Six months ago, having an AI coding agent gave you a real edge. You shipped faster. Your competitors were still copying and pasting from ChatGPT. That gap felt significant.

It's gone now. Every serious team is running agents. The tooling is commoditised. The models are available to everyone at roughly the same price. If your only advantage was "we use AI," you're not ahead — you're just at parity.

This is worth sitting with. Because a lot of teams built their strategy around that edge, and they're now in a world where it doesn't exist.

What can't be copied

When infrastructure becomes commodity, the moat moves up the stack. Happened with cloud computing. Happened with open source. Happening again now with AI.

In 2010, having your own servers was a competitive advantage. By 2015, it was a liability. The teams that won weren't the ones who figured out bare metal — they were the ones who figured out what to build once bare metal stopped mattering.

AI tooling is following the same arc. The model calls, the agent scaffolding, the RAG pipelines — that's infrastructure. Necessary but not differentiating. What you build on top of it is the only thing that counts.

The inputs that can't be replicated

There are a few things no API access can give you. They're unfashionable to say out loud because they sound soft. But they're the actual answer.

Taste. The ability to look at output — code, copy, design, a product decision — and know when it's wrong even when it's technically correct. Agents don't have taste. They optimise for the objective you gave them. If your objective is wrong, they'll execute it perfectly.

Domain depth. A founder who spent ten years in healthcare before building a healthcare AI tool has a model of the problem that no prompt can replicate. The agents are faster. The judgment about which problems are worth solving is still human.

Relationships. Distribution is still mostly a people problem. Who trusts you enough to try the thing? Who will give you honest feedback when it's wrong? Who refers you to the next customer? Agents can help you move fast. They can't build the trust that makes someone want to bet on you.

Speed is table stakes now

The thing that agents genuinely changed is the cost of execution. Doing a thing that used to take a week now takes a day. Doing a thing that used to take a day now takes an hour.

That matters — but not in the way most teams are treating it. The response to "we can move faster" shouldn't be "let's build more things." It should be "let's make sure we're building the right things, because we'll find out if we're wrong much faster."

Fast iteration on the wrong direction is expensive in a new way. You can ship four wrong products in the time it used to take to ship one. The quality of the initial judgment — is this worth doing? — just became the most valuable thing in the room.

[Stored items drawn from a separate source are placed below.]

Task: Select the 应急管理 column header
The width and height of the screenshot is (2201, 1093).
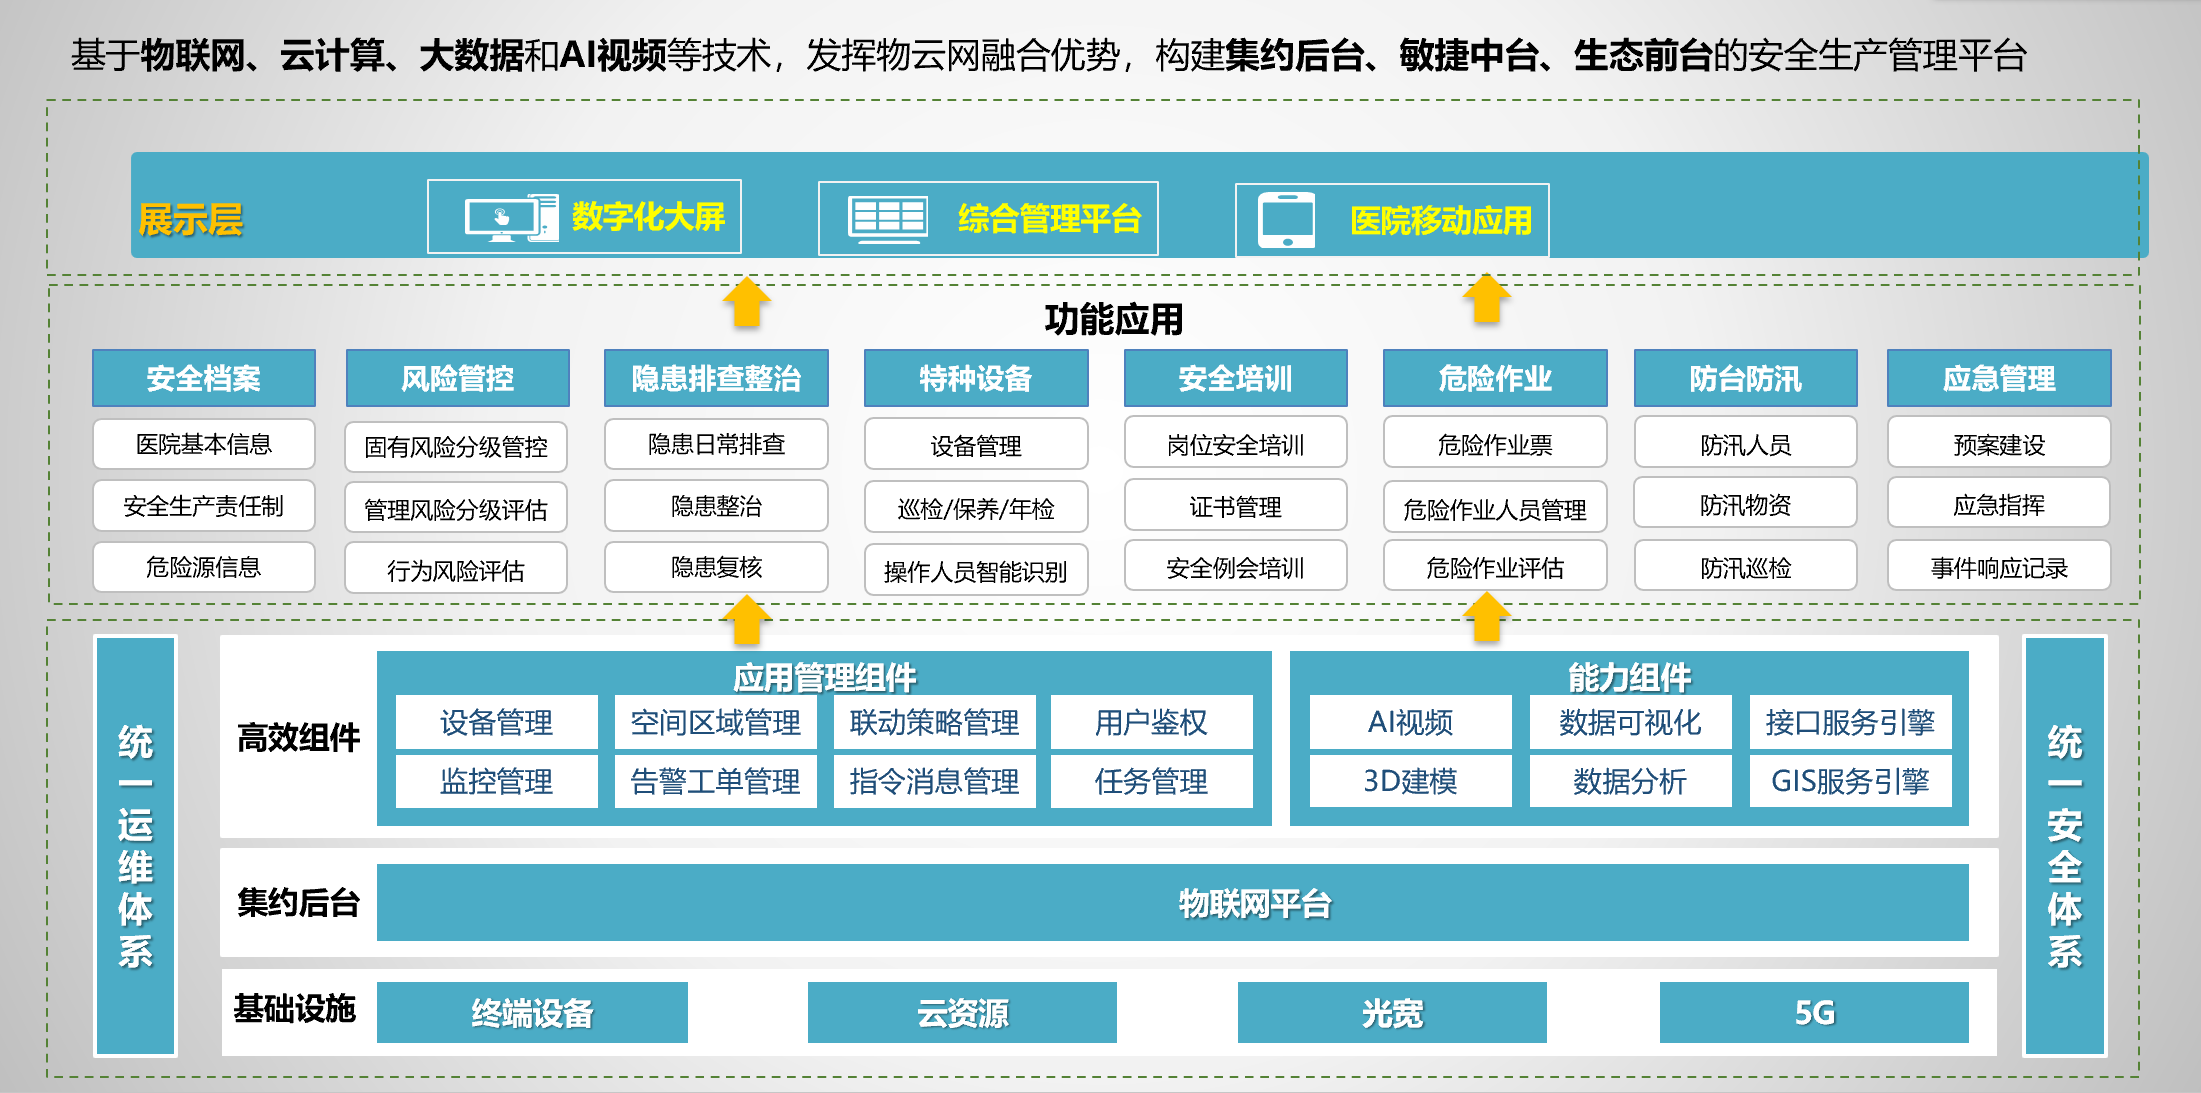Action: click(x=1998, y=378)
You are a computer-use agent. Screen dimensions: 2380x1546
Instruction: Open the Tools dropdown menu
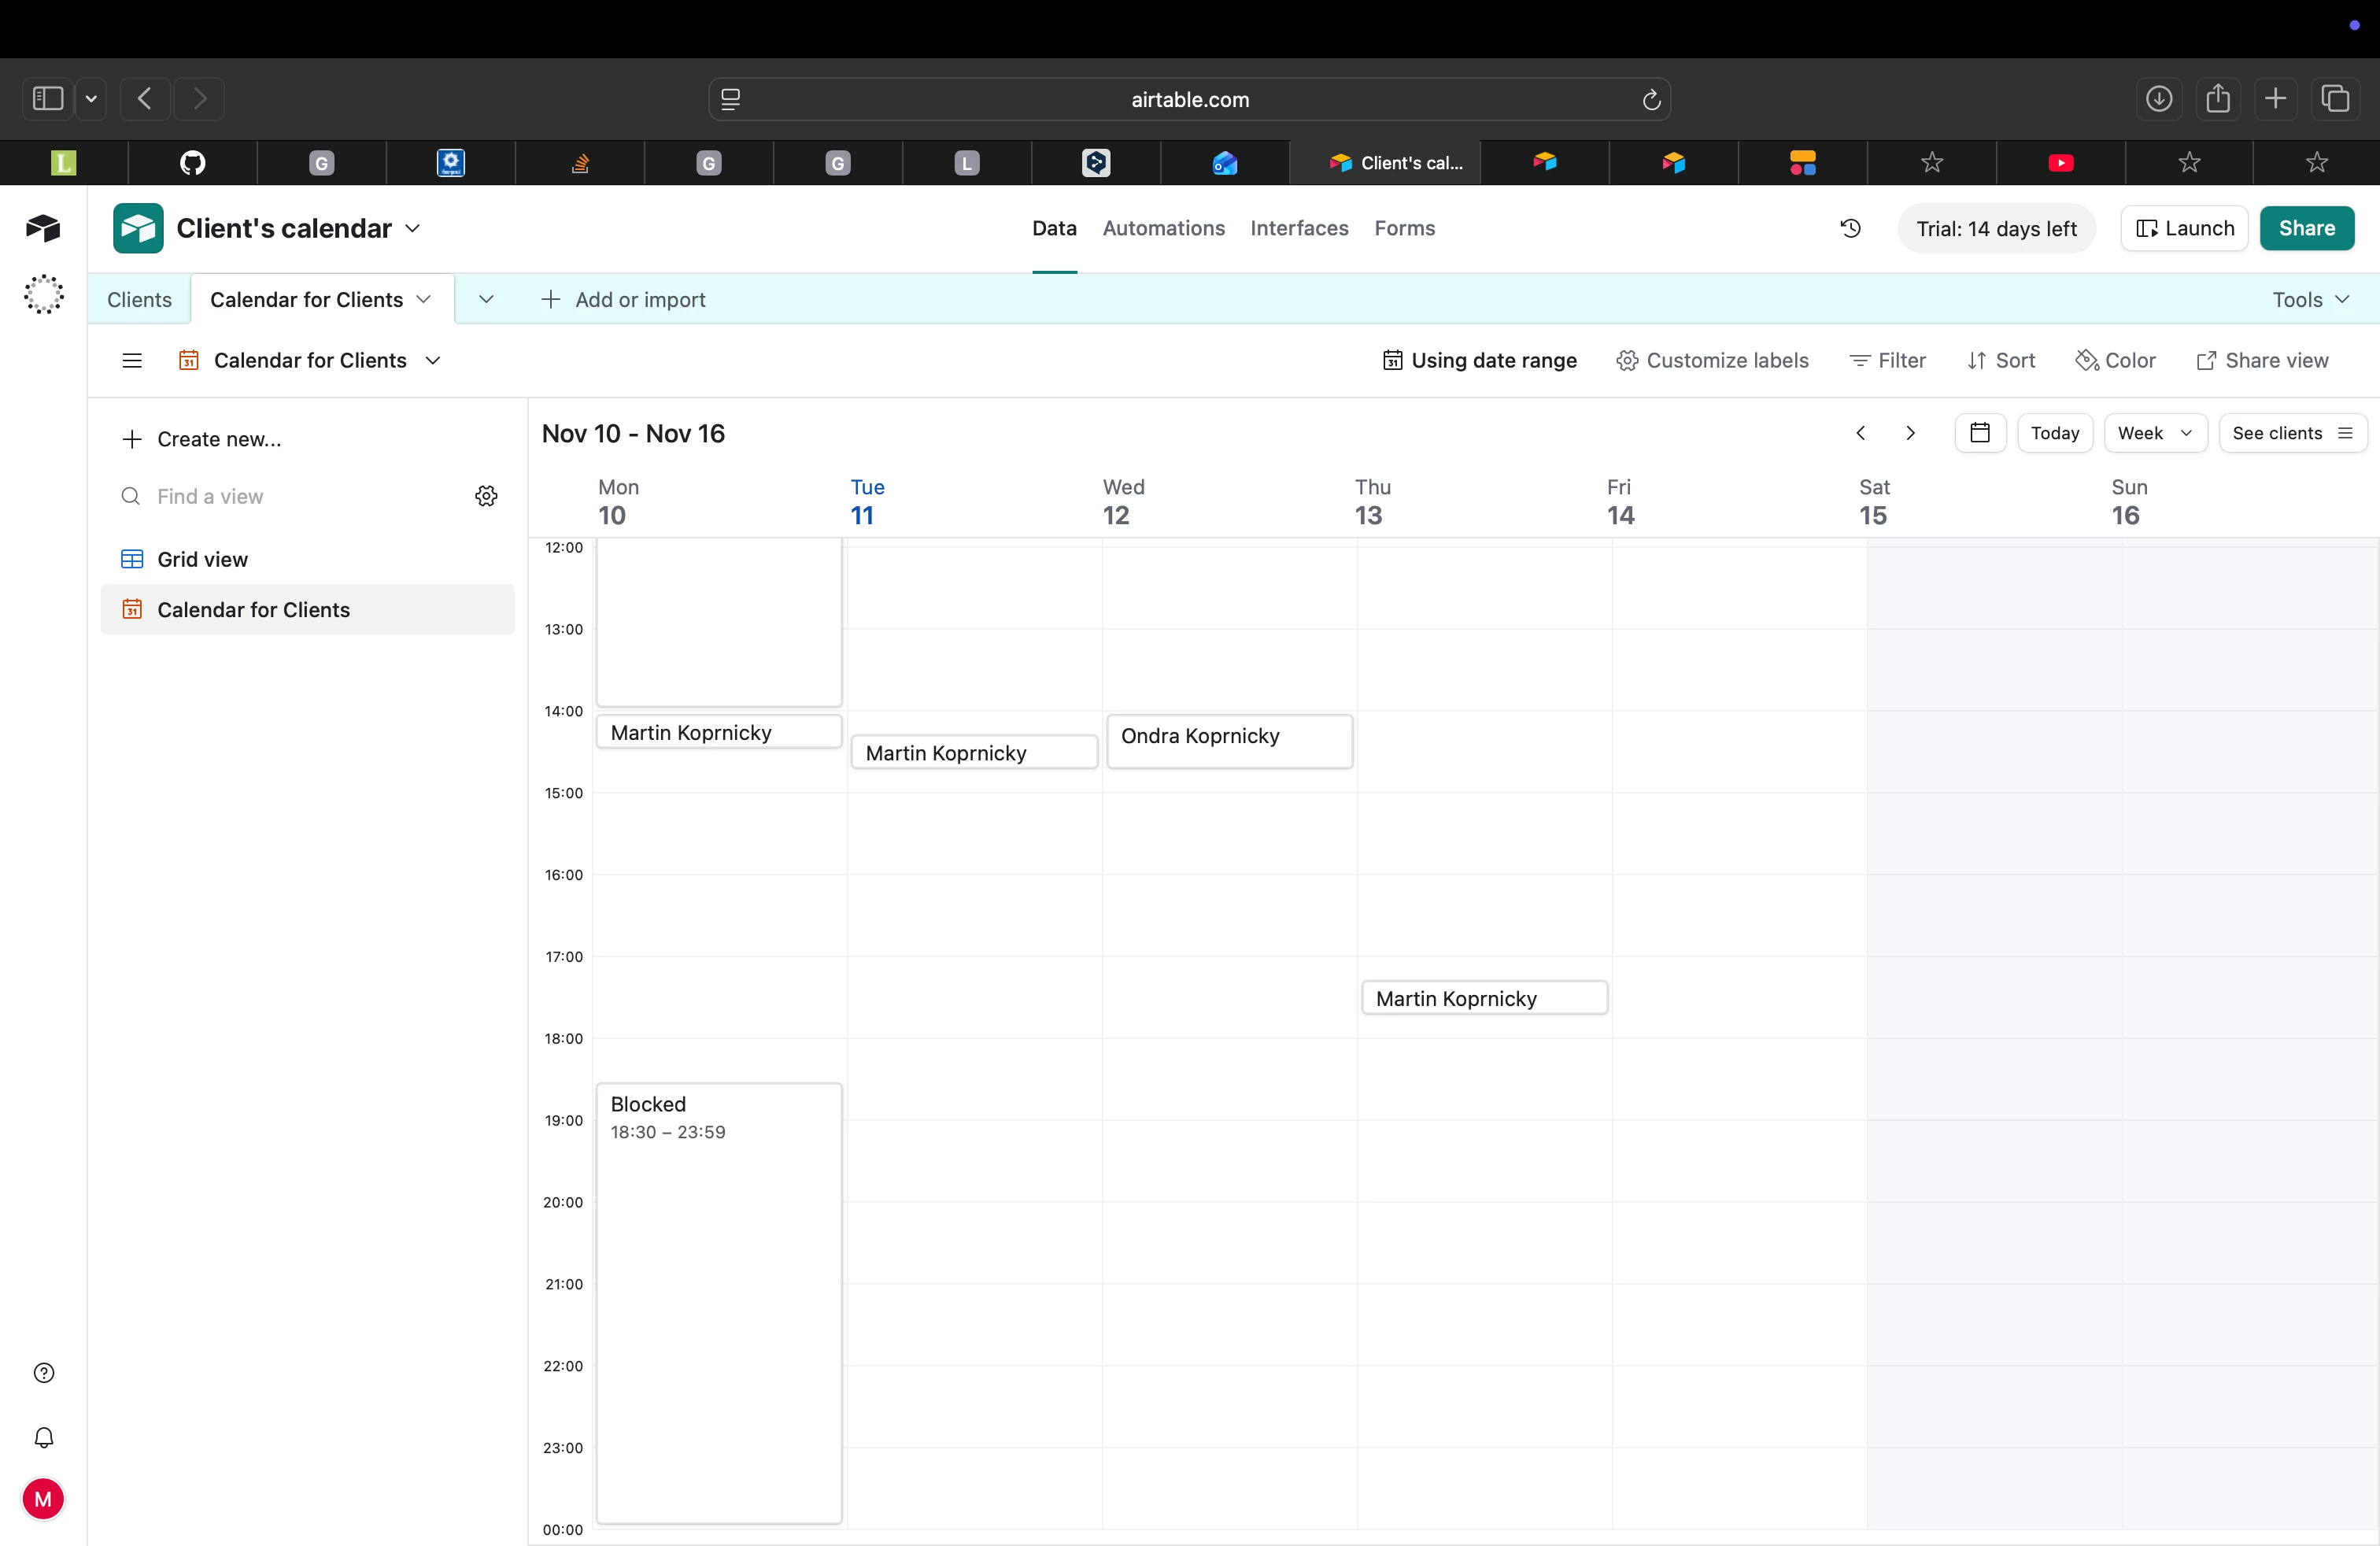(2309, 300)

What we're actually competing on

At Kerber AI, we think about this directly. We have ten AI agents running across two companies. They handle most of the execution — code, content, research, ops. We don't have an advantage over other teams because we have agents. Anyone can have agents.

The edge, if we have one, is in the calls those agents don't make. The features we decided weren't worth building. The markets we decided to stay out of. The moments where Alex looked at what the agents shipped and said: this is technically right but strategically wrong — ship it differently.

That judgment layer is still human. It's also the only layer that doesn't commoditise.

The mistake to avoid

The teams that get hurt next are the ones who automate execution and assume that solves it. Who point agents at a backlog and ship faster without asking whether the backlog was right in the first place.

AI can help you execute a bad strategy at unprecedented speed. The acceleration is real. So is the cost of pointing it in the wrong direction.

The last moat isn't a tool. It's knowing what to do with the tools — and being honest enough to stop when the answer is nothing.